Of all the entries below, retype only the lines from the one with "Identify the click" through the one with "Запросить прайс (528, 30)", exactly as they appear.
-- Data section follows --
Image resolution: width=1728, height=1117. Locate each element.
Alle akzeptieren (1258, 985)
-- Data section concluded --
-- Data section follows --
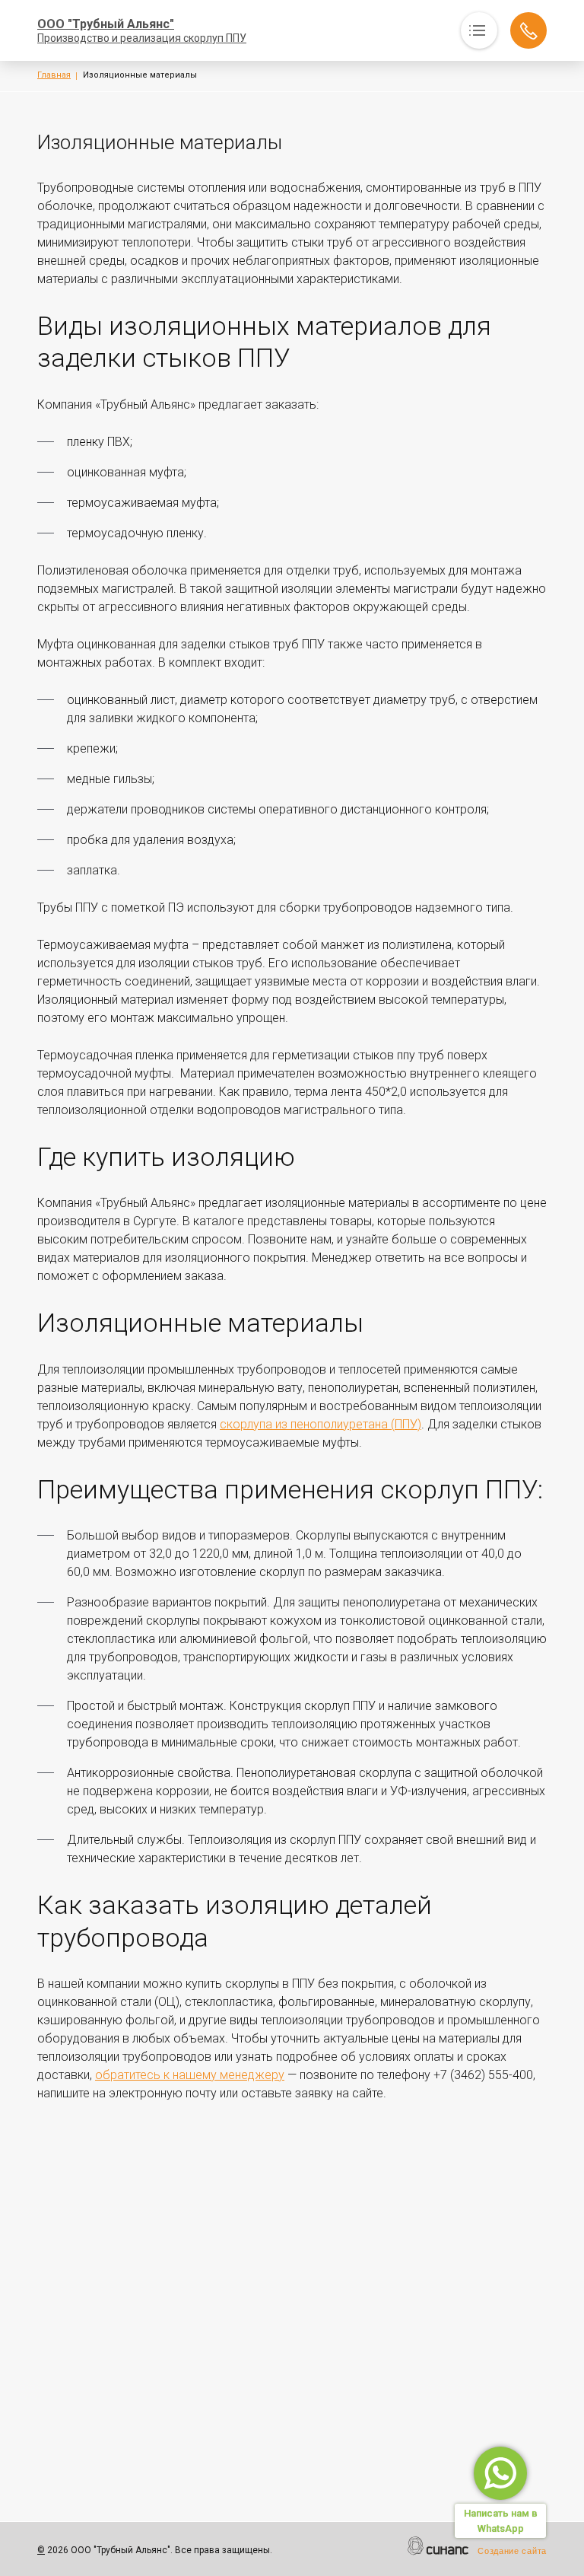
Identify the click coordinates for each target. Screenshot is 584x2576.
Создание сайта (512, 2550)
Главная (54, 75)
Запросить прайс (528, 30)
-- Data section concluded --
### [Output of the exercise]
Identify the click coordinates for each target. Screenshot is 584x2576.
Создание сайта (512, 2550)
Главная (54, 75)
Запросить прайс (528, 30)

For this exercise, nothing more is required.